Le Père Michel Lelong est Père Blanc.
Avant d’être responsable du Service des Relations avec l’Islam il dirigeait l’IBLA (Institut des Belles Lettres Africaines). Aujourd’hui en retraite, ce pionnier du dialogue islamochrétien en France demeure en contact avec beaucoup de personnalités musulmanes qui lui font confiance.
Dans les semaines qui suivirent les attentats du 13 novembre 2015 à Paris nombreuses furent, dans notre pays, les voix qui s’élevèrent pour appeler à l’union nationale et au « vivre ensemble » dans la fidélité aux valeurs de la France. Mais dans certains milieux politiques, culturels, médiatiques et même ecclésiastiques, s’élevèrent aussi des voix prétendant que « l’islam est un péril pour la civilisation européenne », que « les musulmans sont incapables d’accepter la laïcité » et qu’« il y a trop de mosquées dans notre pays ».
Ceux qui tiennent un tel langage semblent ignorer que dans certaines régions du monde, en particulier au Maghreb et au Moyen-Orient, ce sont des Musulmans qui sont les plus nombreuses victimes du terrorisme. Ils semblent ignorer aussi qu’il existe depuis longtemps et de plus en plus dans l’Umma, des courants de pensée divers en ce qui concerne l’interprétation du Coran. Ils oublient enfin qu’en France, comme en beaucoup d’autres pays, de Rabat à Alger et Tunis, du Caire à Beyrouth, Damas et Téhéran, tous les principaux responsables et porte-parole de l’Islam ont vigoureusement condamné le comportement de ceux qui utilisent le Coran et le trahissent en se laissant aller au fanatisme et en commettant des crimes.
Heureusement, dans notre pays, avant et après les évènements du 13 novembre, les plus hautes autorités politiques ont clairement rappelé que la laïcité bien comprise n’est pas hostile aux religions, mais qu’elle les respecte toutes et qu’elle permet à tous les Français – qu’ils soient Chrétiens, Juifs ou Musulmans, qu’ils soient croyants ou incroyants – d’avoir les mêmes droits et les mêmes devoirs. Tel est le message qu’a souvent rappelé, ces derniers mois, le Ministre de l’Intérieur, M. Bernard Cazeneuve.
De son côté, la Conférence des évêques de France appelle, depuis longtemps déjà, les Catholiques de notre pays à établir et à approfondir avec les Musulmans des relations d’amitié fraternelle er de confiante coopération pour promouvoir la justice et la paix. Elle le fait en particulier grâce à l’action menée par le Secrétariat pour les relations avec l’Islam (SRI) devenu récemment le Service National pour les Relations avec les Musulmans (SNRM).

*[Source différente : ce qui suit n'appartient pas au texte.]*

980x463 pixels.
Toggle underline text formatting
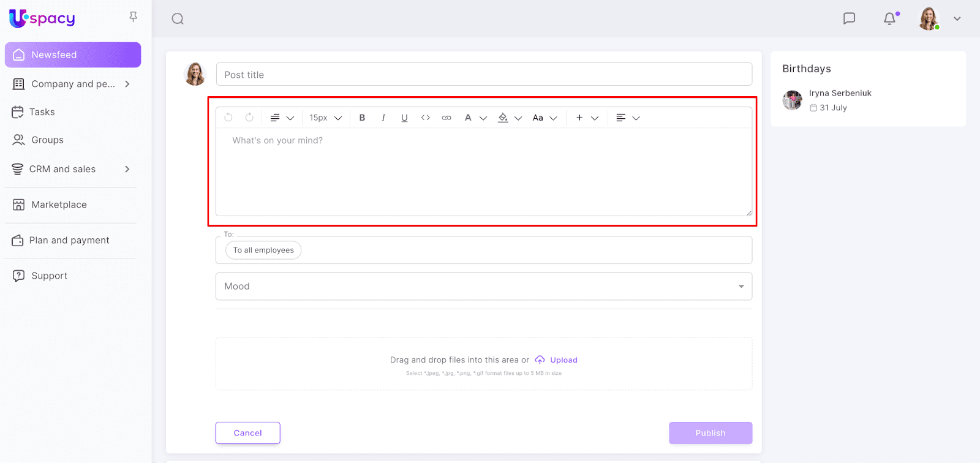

Dans les siècles passés, en France, les relations entre l’Eglise catholique et la République laïque furent souvent difficiles et parfois même conflictuelles. Elles sont maintenant apaisées et bénéfiques pour tous. Je suis convaincu qu’il en sera bientôt de même entre l’Etat et l’Islam, dans notre pays, même si la présence des Musulmans y est récente et donc beaucoup moins visible et moins influente dans la vie sociale et culturelle, marquée chez nous depuis des siècles par la foi et la tradition catholiques : pensons à toutes les cathédrales dans nos grandes villes, au clocher de l’église au cœur de tous nos villages, et aux fêtes de Noël, de Pâques, de la Toussaint, célébrées par tous les Français.
Qu’ils soient Catholiques, Orthodoxes ou Protestants, les Chrétiens de France peuvent et doivent, en ce début du XXIème siècle, apporter leur soutien aux efforts réalisés pour que notre pays soit vraiment exemplaire dans le domaine des relations interreligieuses. A cette tâche, participent de nombreuses institutions et associations qui font du bon et beau travail. Qu’il me soit permis ici de citer le Groupe d’Amitié islamochrétienne (GAIC) à la création duquel Michel Jondot apporta une précieuse contribution. Tout en s’efforçant de favoriser le « vivre ensemble » dans notre société française, le GAIC pense aussi aux responsabilités internationales de la France. Il appelle tous les croyants à unir leurs efforts pour promouvoir ensemble – et avec tous, croyants ou non – la justice et la paix sur la terre où naquit le Christ et où, depuis trop longtemps, une injustice majeure est faite au peuple palestinien.
Comme le disait Benoît XVI à Rome le 25 septembre 2006, « le dialogue interreligieux et interculturel est une nécessité pour construire ensemble le monde de paix et de fraternité souhaité par tous les hommes de bonne volonté. » C’est le message que le pape François a rappelé lors de son récent voyage en Afrique. C’est aussi celui que n’ont cessé de rappeler ensemble, ces dernières années, les responsables religieux Chrétiens et Musulmans, au Liban, en Syrie, en Palestine. Saurons-nous entendre leurs voix et répondre à leurs appels ?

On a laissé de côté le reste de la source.